● Source:
____________________
1

SO I tried to make an unsafe fast method to count lines. I previously used StringReader, but wanted to see if I could make something faster.

So is this code valid, it seems to work but it looks a bit confusing,

and I am very new to C# pointers so I might be doing something bad.

Original Method:

//Return number of (non Empty) lines
private static int getLineCount(string input)
{
    int lines = 0;
    string line = null;

    //Don't count Empty lines
    using (StringReader reader = new StringReader(input))
        while ((line = reader.ReadLine()) != null)
            if (!string.IsNullOrWhiteSpace(line))
                lines++;

    return lines;
}

Unsafe Method:

//Return number of (non Empty) lines (fast method using pointers)
private unsafe static int getLineCountUnsafe(string input)
{
    int lines = 0;

    fixed (char* strptr = input)
    {

        char* charptr = strptr;
        int length = input.Length;
        //Don't count Empty lines
        for (int i = 0; i < length; i++)
        {
            char c = *charptr;
            //If char is an empty line, look if it's empty
            if (c == '\n' || c == '\r')
            {
                //If char is empty, continue till it's not
                while (c == '\n' || c == '\r')
                {
                    if (i >= length)
                        return lines;
                    i++;
                    charptr++;
                    c = *charptr;
                }
                //Add a line when line is not just a new line (empty)
                lines++;
            }
            charptr++;
        }

        return lines;
    }
}

Benchmark:

(Looped through 100000, 10 times)
Total Milliseconds used.
____________________
Collection entries:
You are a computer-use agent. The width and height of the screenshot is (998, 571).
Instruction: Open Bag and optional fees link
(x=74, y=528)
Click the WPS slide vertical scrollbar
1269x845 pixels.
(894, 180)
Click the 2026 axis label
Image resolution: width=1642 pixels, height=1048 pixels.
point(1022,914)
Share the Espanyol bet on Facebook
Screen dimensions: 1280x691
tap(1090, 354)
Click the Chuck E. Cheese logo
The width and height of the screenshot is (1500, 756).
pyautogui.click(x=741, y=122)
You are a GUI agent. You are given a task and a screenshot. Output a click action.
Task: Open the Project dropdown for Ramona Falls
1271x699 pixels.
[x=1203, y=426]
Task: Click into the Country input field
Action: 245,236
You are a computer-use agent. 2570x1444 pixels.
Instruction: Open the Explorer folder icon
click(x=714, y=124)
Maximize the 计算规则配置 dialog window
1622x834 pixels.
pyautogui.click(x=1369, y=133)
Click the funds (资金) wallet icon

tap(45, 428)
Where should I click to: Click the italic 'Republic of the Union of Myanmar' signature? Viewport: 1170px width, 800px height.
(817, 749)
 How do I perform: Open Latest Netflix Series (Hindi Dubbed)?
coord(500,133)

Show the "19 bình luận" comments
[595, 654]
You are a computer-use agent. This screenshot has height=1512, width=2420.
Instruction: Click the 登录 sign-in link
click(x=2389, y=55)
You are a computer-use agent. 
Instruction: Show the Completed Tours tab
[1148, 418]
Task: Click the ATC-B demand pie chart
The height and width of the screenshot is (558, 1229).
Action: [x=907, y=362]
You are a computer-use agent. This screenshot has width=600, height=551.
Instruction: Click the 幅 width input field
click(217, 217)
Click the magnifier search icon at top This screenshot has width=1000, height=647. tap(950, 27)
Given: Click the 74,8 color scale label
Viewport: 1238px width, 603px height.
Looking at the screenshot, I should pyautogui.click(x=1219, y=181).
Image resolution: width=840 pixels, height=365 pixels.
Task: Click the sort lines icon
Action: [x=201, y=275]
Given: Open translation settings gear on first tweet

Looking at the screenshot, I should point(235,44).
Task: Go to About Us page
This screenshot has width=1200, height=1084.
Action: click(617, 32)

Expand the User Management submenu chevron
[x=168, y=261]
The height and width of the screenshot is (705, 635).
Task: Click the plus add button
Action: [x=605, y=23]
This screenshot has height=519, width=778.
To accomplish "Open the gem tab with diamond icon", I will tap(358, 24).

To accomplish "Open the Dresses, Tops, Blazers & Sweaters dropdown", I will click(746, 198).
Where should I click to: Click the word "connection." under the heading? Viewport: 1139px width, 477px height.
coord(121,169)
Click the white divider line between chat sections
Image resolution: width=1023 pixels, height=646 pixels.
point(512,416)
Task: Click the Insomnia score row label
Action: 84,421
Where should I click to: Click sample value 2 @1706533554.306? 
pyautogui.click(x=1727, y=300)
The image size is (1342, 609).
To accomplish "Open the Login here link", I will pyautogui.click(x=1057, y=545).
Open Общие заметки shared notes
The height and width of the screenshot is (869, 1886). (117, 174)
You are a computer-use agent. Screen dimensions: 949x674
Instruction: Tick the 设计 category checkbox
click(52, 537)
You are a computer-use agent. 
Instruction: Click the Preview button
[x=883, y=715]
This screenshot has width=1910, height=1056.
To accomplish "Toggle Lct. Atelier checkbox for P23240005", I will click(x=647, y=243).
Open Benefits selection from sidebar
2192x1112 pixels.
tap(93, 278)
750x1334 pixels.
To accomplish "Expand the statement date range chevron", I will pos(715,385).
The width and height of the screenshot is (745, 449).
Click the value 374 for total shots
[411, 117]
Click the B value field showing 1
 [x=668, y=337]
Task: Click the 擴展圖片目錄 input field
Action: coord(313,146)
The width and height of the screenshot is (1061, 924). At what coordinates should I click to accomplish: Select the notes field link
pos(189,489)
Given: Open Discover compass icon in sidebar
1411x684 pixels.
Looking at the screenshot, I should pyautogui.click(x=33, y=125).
____________________
● Your objective: From the post on counting lines in C#, reproduce word for word the passage between "while ((line = reader.ReadLine())" and "method using pointers)", inclusive.

● Answer to the exercise:
while ((line = reader.ReadLine()) != null)
            if (!string.IsNullOrWhiteSpace(line))
                lines++;

    return lines;
}

Unsafe Method:

//Return number of (non Empty) lines (fast method using pointers)